━━ Data for the task ━━

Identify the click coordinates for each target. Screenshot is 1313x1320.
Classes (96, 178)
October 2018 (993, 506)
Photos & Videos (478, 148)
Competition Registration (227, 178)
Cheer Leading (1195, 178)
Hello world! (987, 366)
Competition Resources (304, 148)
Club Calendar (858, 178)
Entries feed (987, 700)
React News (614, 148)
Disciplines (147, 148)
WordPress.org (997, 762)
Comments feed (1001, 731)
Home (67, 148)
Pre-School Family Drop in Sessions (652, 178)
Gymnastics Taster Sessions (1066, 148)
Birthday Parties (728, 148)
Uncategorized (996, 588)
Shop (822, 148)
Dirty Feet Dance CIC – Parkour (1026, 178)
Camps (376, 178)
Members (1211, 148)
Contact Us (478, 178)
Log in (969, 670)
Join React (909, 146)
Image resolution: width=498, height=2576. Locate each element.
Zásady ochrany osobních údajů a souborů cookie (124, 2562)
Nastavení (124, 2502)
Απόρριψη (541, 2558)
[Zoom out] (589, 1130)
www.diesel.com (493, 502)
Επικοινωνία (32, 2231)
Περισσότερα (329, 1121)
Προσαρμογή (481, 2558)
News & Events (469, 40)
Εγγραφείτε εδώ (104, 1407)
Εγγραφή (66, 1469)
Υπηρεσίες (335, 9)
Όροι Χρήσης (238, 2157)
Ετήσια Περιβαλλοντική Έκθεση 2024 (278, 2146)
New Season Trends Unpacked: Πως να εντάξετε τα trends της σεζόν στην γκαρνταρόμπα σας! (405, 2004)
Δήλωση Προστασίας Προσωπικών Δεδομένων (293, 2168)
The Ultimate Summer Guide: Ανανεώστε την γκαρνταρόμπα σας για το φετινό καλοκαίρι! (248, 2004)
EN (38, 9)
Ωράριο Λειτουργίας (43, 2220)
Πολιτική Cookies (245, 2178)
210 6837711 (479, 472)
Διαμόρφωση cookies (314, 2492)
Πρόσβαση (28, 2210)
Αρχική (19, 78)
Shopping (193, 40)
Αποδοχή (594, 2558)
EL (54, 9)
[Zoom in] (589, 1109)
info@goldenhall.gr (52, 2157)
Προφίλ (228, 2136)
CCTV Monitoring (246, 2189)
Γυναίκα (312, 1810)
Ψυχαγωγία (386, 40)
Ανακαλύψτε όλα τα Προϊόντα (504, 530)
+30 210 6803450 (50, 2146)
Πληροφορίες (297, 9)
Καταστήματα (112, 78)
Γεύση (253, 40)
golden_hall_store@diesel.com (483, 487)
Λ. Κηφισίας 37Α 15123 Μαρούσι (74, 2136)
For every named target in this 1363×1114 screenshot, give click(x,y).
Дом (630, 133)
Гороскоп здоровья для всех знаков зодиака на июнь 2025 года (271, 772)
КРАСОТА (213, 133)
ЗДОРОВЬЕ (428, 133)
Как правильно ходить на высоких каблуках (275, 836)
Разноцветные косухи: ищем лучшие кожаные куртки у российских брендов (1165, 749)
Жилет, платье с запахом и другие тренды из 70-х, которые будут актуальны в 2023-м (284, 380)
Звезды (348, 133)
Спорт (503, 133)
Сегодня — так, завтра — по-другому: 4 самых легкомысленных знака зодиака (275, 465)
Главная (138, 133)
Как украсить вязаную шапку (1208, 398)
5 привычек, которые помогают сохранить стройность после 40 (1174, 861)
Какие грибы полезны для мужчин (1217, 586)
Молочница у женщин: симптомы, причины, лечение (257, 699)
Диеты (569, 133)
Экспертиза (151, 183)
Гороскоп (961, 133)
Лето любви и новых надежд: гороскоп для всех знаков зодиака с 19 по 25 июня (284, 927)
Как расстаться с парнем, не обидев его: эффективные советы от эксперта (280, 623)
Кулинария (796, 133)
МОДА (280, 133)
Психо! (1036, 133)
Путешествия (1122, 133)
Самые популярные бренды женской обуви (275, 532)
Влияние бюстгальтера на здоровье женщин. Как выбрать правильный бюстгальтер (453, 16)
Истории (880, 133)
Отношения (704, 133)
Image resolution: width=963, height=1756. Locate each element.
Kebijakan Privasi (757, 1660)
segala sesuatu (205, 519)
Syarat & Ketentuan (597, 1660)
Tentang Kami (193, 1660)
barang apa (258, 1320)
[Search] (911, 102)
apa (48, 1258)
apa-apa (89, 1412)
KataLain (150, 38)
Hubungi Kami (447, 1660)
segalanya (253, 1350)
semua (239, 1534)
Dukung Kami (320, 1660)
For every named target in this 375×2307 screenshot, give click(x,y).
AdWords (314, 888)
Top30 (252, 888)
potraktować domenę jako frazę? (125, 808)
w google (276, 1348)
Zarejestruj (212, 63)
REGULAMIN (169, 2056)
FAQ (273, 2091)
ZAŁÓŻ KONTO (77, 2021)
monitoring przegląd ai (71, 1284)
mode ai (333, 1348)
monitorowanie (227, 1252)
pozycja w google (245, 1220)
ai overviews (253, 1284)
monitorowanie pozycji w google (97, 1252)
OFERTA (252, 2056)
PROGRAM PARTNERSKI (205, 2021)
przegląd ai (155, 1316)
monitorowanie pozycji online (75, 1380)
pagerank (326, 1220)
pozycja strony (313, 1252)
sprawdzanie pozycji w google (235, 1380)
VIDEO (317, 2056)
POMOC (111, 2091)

━━━

Find every line in the items above that contains the word "зодиака", and copy each of those lines.

▶ [In response]
Гороскоп здоровья для всех знаков зодиака на июнь 2025 года (271, 772)
Сегодня — так, завтра — по-другому: 4 самых легкомысленных знака зодиака (275, 465)
Лето любви и новых надежд: гороскоп для всех знаков зодиака с 19 по 25 июня (284, 927)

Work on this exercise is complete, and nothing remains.